À court terme, cependant, il faut trouver une solution humaine pour les quelque 800 personnes qui dorment actuellement dans la rue. Le PTB propose de créer des places d'accueil supplémentaires au moins jusqu'au 31 mars et de sélectionner les bâtiments qui seraient le mieux adaptés à cette affectation. "Plusieurs bâtiments publics sont actuellement vides. Je pense par exemple au bâtiment Pacheco. Il faisait l'objet d'un projet de rénovation, mais, suite à un conflit, le contrat entre le bureau d'études concerné et le CPAS de Bruxelles a été annulé. La ville envisage de nommer un responsable du bâtiment pour accueillir des projets temporaires. Au PTB, nous pensons que c'est un mauvais signal. Lorsque tant de gens dorment dans les stations de métro et dans la rue, la première chose à faire, c'est trouver des solutions à ce problème. Nous voulons que le bâtiment Pacheco soit utilisé pour accueillir des personnes sans-abri.  Par ailleurs, nous demandons également que Citydev épluche l'inventaire Inventimmo chaque année dès l'automne. Cet inventaire répertorie en effet tous les espaces, ateliers, hangars et bureaux vides à Bruxelles. Les bâtiments qui seraient susceptibles de pouvoir servir d'abri temporaire pourraient ainsi être loués pour pallier le manque structurel de places actuel. En fait, ces bâtiments devraient être répertoriés tout au long de l'année, à titre préventif, mais commençons par intégrer cette mesure dans le plan hivernal. On ne peut tolérer de se retrouver une fois de plus, après plusieurs jours de froid glacial, à dire tout simplement aux organisations d'aide d'improviser quelque chose".

Selon la députée de gauche, les lieux et les moyens d'augmenter les places d'accueil d'urgence existent. C'est la volonté de les trouver qui manque.
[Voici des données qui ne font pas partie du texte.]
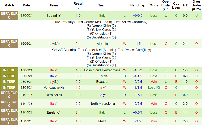202x125 pixels.
Task: Click the Malta team name
Action: click(102, 121)
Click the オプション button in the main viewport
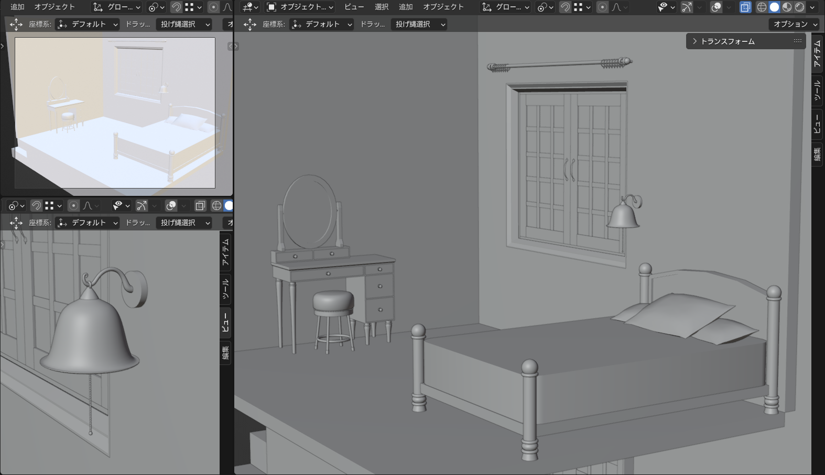Viewport: 825px width, 475px height. tap(795, 24)
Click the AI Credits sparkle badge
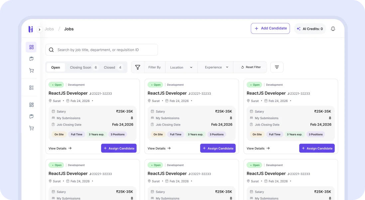365x200 pixels. coord(310,29)
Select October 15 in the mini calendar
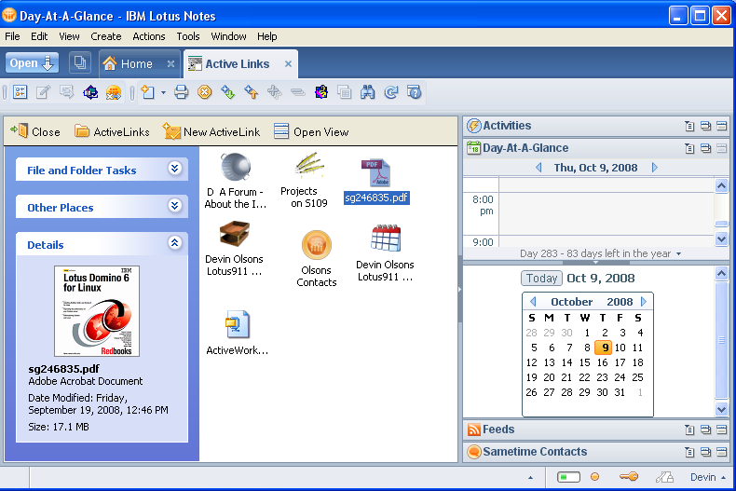The width and height of the screenshot is (736, 491). click(585, 362)
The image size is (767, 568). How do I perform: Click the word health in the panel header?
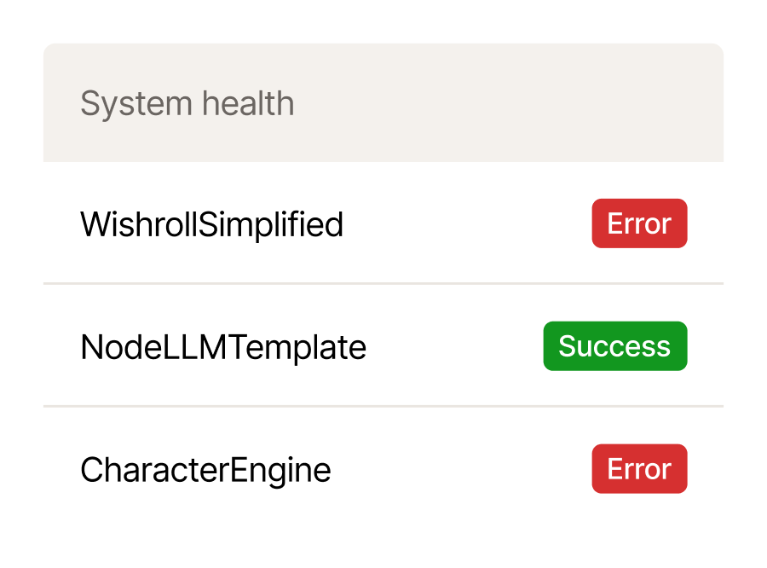click(x=248, y=103)
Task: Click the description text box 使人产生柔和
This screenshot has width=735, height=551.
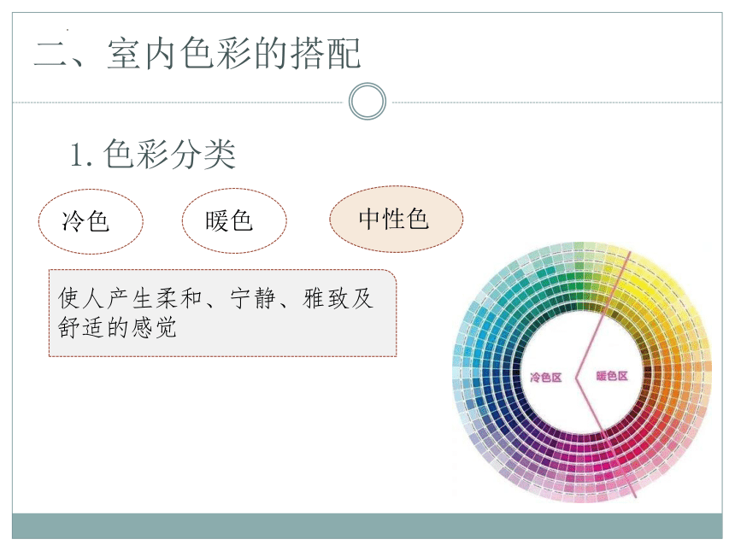Action: [223, 313]
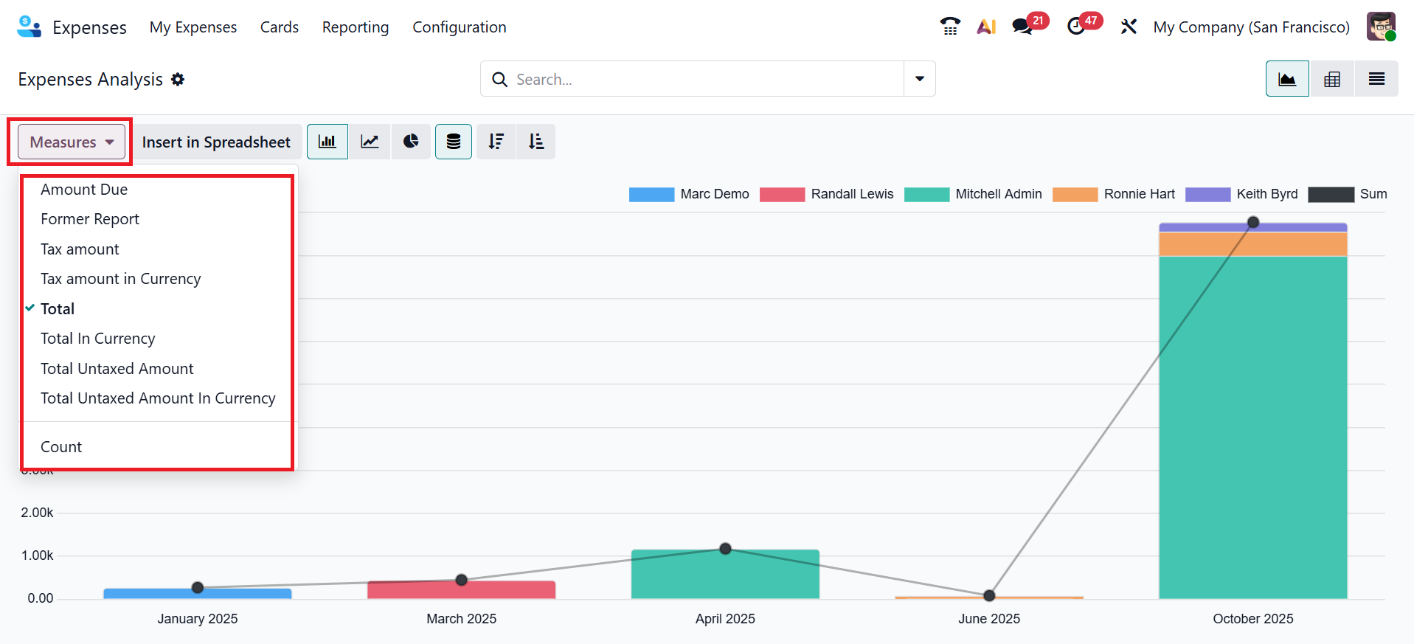Viewport: 1414px width, 644px height.
Task: Open the Configuration menu
Action: (x=459, y=27)
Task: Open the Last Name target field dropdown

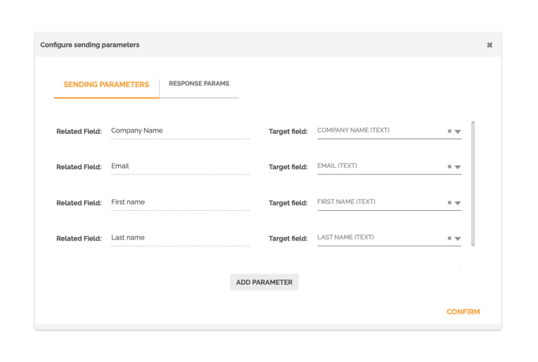Action: (458, 237)
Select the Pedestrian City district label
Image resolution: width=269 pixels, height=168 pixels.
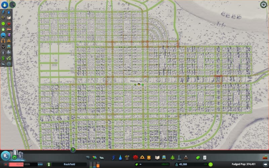139,81
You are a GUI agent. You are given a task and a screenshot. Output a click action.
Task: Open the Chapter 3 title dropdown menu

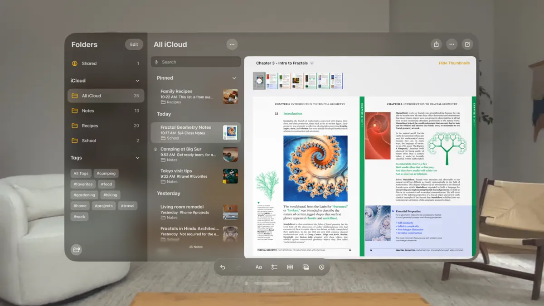(x=311, y=63)
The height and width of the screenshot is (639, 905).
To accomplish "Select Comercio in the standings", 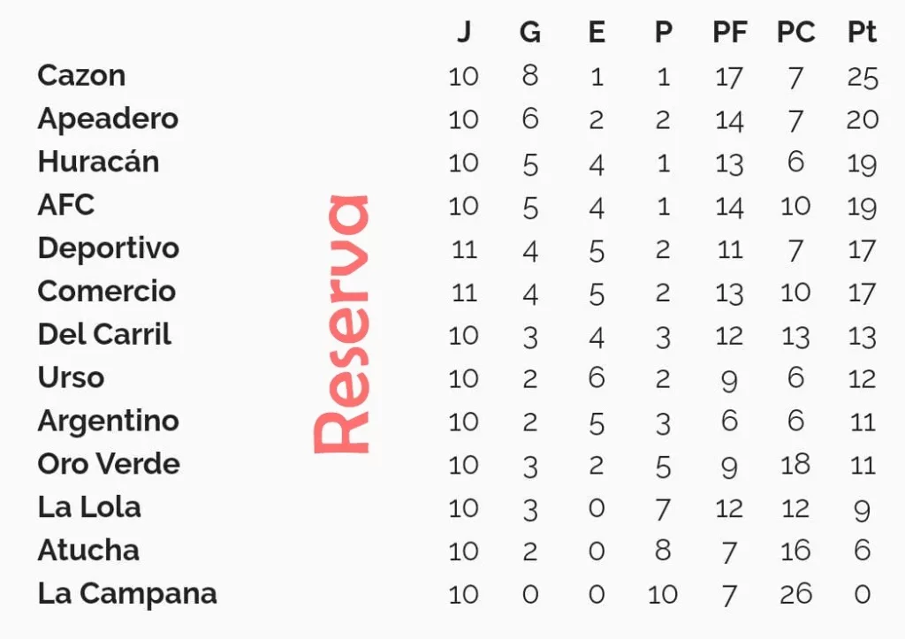I will click(107, 291).
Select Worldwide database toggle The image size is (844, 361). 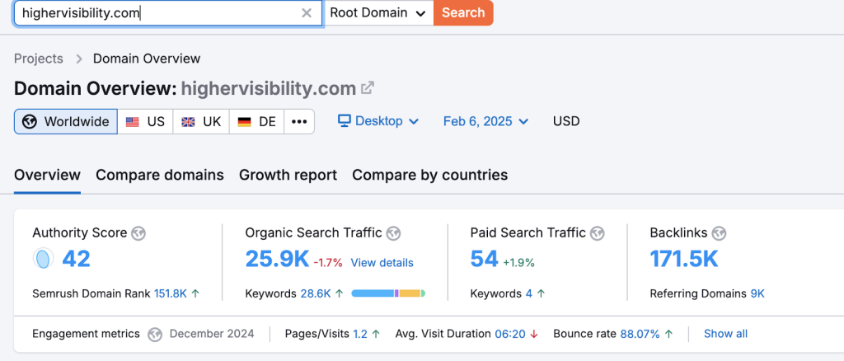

Les différents bâtiments publics vides (Citydev, CPAS) qui ont été squattés au cours des derniers mois confirment cette idée. "Parallèlement aux fonds du plan de relance et des sommes inutilisées du fonds de réserve COVID, des fonds ont également été mis de côté dans le budget de l'année prochaine pour mettre en place des mesures spéciales liées à la pandémie de COVID.